Everybody's abuzz about the article by Paul Bloom and Deena Skolnick Weisberg (the link goes to a reprint at Edge.org; you can find an illicit PDF of the Science article if you poke around a little) about research into why people don't automatically believe scientific explanations. From the article:
The main source of resistance to scientific ideas concerns what children know prior to their exposure to science. The last several decades of developmental psychology has made it abundantly clear that humans do not start off as "blank slates." Rather, even one year-olds possess a rich understanding of both the physical world (a "naïve physics") and the social world (a "naïve psychology"). Babies know that objects are solid, that they persist over time even when they are out of sight, that they fall to the ground if unsupported, and that they do not move unless acted upon. They also understand that people move autonomously in response to social and physical events, that they act and react in accord with their goals, and that they respond with appropriate emotions to different situations.

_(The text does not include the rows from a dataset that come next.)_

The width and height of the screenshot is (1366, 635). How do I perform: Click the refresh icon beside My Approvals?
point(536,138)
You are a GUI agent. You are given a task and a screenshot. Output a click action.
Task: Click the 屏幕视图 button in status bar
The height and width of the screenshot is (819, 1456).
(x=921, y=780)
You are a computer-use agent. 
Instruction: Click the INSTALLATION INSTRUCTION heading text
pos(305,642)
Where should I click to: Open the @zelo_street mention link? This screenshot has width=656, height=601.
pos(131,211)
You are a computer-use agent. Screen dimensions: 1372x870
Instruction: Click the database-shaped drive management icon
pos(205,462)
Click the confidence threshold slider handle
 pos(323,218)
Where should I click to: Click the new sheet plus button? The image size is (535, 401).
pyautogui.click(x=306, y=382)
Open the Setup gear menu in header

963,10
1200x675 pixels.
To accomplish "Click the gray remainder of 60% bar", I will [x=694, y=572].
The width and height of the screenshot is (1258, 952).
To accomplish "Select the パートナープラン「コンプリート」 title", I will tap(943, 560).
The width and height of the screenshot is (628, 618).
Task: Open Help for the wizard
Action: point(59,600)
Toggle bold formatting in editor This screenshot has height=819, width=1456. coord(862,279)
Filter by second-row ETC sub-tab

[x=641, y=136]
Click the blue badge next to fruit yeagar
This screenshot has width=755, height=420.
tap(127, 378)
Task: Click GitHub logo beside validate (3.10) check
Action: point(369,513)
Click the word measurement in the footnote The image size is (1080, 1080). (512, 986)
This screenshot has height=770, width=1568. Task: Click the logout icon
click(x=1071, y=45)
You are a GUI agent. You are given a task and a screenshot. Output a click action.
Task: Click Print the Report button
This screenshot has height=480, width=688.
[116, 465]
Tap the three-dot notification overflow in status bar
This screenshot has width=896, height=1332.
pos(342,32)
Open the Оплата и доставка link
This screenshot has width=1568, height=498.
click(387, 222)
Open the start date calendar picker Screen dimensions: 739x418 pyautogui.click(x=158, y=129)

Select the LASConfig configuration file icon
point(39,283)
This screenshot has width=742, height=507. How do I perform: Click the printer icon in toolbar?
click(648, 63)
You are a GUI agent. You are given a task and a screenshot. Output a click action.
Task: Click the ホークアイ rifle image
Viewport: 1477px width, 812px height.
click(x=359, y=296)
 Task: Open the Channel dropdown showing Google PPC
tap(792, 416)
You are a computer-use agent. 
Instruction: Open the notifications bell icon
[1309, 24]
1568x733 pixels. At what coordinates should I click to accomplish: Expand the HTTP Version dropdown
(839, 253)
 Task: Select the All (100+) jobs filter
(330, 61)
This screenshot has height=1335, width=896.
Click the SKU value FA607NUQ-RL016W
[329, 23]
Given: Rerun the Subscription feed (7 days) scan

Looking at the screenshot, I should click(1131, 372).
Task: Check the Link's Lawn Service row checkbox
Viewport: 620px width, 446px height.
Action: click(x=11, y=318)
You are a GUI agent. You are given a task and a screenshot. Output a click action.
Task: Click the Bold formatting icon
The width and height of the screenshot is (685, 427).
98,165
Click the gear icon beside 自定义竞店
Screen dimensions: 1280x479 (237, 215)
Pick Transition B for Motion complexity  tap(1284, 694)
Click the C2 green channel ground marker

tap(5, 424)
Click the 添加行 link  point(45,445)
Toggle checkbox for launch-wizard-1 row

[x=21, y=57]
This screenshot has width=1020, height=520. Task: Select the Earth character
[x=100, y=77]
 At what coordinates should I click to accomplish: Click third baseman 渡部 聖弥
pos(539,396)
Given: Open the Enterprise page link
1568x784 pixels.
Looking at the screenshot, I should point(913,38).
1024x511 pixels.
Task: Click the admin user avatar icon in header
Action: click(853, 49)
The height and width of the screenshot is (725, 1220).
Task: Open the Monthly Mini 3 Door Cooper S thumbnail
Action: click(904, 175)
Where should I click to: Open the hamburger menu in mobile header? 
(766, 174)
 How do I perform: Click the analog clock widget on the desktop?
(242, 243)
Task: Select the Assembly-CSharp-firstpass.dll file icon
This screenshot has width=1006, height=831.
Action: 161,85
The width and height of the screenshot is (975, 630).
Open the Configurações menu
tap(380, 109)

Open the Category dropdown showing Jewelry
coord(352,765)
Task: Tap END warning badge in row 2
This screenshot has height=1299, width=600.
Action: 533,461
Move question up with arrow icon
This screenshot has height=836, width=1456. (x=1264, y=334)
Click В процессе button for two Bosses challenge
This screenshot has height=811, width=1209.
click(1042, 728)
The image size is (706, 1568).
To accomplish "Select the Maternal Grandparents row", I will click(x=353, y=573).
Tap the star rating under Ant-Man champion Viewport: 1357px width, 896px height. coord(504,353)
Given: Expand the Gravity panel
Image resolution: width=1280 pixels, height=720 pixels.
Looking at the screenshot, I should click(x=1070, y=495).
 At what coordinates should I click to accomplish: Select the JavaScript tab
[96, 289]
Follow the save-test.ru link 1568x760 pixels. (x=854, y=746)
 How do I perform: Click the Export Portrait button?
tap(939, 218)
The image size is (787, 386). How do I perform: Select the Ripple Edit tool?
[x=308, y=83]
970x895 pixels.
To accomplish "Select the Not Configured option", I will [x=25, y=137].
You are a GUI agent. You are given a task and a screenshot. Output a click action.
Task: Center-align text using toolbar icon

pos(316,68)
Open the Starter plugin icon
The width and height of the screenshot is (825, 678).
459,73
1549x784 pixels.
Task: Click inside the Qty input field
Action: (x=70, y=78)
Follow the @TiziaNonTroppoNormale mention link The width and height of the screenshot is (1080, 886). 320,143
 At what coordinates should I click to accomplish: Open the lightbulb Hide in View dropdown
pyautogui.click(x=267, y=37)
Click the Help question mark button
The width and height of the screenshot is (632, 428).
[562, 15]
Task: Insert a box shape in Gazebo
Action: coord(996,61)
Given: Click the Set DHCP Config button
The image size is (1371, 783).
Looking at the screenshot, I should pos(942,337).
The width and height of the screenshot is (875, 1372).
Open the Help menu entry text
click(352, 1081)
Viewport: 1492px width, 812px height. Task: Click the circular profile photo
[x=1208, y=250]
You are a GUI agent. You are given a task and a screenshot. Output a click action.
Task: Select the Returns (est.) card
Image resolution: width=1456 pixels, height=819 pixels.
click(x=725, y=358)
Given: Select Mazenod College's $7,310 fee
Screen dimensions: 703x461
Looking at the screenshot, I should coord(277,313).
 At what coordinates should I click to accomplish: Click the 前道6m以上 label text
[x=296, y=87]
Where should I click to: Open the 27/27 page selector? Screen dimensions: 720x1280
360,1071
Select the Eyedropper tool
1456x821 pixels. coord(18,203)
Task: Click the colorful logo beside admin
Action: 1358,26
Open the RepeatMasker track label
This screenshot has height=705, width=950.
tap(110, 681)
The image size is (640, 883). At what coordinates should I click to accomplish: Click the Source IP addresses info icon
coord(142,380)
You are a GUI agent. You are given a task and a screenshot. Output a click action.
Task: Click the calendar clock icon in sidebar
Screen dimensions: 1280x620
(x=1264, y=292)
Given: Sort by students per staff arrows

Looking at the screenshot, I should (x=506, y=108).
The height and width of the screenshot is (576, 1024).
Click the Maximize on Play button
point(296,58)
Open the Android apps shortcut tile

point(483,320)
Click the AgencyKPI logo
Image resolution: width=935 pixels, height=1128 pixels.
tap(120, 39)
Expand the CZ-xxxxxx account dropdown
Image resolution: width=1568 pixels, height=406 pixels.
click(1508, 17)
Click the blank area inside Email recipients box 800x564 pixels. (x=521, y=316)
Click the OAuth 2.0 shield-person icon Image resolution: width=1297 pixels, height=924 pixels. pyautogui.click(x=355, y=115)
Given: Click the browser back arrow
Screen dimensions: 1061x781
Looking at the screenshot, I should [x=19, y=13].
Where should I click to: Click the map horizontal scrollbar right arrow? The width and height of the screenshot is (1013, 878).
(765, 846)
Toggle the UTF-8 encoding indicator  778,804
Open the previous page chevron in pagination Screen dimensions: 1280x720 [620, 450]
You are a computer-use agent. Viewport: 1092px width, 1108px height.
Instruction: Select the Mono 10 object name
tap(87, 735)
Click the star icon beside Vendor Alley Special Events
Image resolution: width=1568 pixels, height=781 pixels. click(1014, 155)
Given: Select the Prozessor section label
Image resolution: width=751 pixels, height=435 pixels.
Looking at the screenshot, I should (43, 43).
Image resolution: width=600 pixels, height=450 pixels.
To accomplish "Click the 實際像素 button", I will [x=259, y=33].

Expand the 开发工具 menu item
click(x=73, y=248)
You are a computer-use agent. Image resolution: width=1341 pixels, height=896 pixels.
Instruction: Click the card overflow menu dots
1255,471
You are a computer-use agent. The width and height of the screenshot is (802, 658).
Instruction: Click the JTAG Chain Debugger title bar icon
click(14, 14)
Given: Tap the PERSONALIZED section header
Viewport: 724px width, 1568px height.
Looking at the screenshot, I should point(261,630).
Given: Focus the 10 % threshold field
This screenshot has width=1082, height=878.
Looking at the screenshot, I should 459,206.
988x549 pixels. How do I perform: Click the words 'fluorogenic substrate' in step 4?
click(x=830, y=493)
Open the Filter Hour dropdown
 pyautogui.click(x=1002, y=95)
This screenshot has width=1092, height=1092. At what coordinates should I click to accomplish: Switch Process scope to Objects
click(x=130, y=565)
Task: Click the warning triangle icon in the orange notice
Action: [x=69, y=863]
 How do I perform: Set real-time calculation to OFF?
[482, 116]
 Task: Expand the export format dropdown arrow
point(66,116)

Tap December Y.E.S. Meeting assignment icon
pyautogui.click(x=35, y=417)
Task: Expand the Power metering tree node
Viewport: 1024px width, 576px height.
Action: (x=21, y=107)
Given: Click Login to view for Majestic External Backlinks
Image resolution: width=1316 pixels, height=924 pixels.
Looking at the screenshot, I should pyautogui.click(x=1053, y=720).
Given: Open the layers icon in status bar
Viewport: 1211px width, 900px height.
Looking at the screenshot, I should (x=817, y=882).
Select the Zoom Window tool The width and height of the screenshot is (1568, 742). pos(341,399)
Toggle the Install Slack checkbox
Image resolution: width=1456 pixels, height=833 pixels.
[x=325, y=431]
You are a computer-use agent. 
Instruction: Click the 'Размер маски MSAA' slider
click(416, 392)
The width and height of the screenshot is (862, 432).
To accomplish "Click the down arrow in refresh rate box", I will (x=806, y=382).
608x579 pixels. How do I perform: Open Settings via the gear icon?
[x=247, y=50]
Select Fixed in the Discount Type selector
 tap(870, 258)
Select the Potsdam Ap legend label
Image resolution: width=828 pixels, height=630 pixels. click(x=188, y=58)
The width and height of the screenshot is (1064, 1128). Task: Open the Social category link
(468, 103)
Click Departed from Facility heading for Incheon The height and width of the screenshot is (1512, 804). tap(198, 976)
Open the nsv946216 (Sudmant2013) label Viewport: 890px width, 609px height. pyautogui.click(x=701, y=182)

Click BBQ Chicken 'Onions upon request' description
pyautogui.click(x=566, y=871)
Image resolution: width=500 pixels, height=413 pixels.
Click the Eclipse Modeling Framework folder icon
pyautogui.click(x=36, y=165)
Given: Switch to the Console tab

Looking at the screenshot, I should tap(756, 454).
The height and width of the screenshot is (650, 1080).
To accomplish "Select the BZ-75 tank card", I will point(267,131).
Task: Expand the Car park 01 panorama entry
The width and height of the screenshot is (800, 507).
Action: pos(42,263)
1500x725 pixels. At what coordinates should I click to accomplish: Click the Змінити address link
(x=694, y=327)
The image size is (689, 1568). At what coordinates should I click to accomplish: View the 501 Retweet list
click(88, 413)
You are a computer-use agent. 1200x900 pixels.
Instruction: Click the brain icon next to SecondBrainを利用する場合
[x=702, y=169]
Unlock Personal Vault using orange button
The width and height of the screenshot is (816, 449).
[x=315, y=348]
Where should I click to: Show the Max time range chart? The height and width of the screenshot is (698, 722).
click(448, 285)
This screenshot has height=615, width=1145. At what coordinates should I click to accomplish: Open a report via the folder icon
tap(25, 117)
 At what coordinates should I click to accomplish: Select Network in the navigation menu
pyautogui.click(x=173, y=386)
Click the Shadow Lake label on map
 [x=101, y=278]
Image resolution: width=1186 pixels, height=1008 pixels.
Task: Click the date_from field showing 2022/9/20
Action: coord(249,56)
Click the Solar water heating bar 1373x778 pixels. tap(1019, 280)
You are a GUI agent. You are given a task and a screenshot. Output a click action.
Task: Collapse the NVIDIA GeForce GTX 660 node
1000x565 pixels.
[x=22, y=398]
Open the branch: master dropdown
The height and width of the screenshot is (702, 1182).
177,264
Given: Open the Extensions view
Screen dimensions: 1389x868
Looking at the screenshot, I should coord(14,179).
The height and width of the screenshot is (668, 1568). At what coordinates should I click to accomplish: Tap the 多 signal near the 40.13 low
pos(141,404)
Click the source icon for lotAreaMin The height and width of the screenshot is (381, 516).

These intuitions give children a head start when it comes to understanding and learning about objects and people. But these intuitions also sometimes clash with scientific discoveries about the nature of the world, making certain scientific facts difficult to learn. As Susan Carey once put it, the problem with teaching science to children is "not what the student lacks, but what the student has, namely alternative conceptual frameworks for understanding the phenomena covered by the theories we are trying to teach."
This has created a lot of discussion, as if it's new and surprising information, but honestly, as a person working in physics education, my reaction is pretty much "Yes, and...?"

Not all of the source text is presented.